U.S. Pat. No. 6,907,580 to Michelman et al. describes a moveable user interface element containing displayed options for further manipulation of a selected object. However, user interface elements are triggered by point-and-click interaction, which breaks user flow and is not continuous.
In addition, U.S. Pat. Nos. 6,613,101 and 6,243,724 to Mander et al. discloses a mode-based piling approach to document organization. Gestures and interaction techniques were disclosed for browsing and manipulating piles and “casual organization” on a desktop. However, mode-based interaction techniques are known to be problematic as users often forget what mode they are in or that they need to switch. In addition, their approach uses idiosyncratic gestures which are prone to imperfect recognition and requiring memorization are used to trigger interaction. Also, some of the techniques disclosed are in isolation and not integrated with each other. For instance, sorting piles required a special mode with its own interface inside a dialog box, and is not integrated with the main display.
In light of the foregoing, what is needed is an improved method, system and computer program for organizing and visualizing display objects within a virtual environment.

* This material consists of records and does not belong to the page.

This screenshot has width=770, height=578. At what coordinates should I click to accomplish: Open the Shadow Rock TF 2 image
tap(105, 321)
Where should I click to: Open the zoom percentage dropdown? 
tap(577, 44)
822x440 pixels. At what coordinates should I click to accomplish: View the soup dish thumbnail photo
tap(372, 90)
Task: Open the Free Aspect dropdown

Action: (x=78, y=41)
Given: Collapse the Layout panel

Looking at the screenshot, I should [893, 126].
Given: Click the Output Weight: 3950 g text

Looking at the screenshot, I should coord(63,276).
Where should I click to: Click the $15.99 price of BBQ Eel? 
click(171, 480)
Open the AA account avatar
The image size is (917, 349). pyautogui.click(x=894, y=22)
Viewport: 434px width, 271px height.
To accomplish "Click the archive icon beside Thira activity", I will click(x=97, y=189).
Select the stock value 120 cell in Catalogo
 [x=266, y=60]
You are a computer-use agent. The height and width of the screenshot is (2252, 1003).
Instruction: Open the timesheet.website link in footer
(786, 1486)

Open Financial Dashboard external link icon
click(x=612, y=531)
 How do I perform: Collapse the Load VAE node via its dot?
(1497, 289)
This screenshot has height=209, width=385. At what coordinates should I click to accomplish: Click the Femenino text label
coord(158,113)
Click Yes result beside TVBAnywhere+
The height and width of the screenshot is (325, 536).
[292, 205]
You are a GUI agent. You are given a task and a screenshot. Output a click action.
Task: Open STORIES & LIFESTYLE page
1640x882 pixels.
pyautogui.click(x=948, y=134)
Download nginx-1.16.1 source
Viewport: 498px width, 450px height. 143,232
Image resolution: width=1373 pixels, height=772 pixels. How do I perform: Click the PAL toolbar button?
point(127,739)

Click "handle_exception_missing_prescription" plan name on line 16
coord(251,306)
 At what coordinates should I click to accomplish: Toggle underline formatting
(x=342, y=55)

In particular, what is needed is a method, system and computer program that enables easy selection of multiple objects, distinguishing objects, enhanced interaction of objects, enhanced organization of objects, enhanced visualization of object properties and meta-data as well as enhanced browsing techniques. What is further needed is a method, system and computer program product having effective and coherent interaction and visualization techniques for virtual environment organization.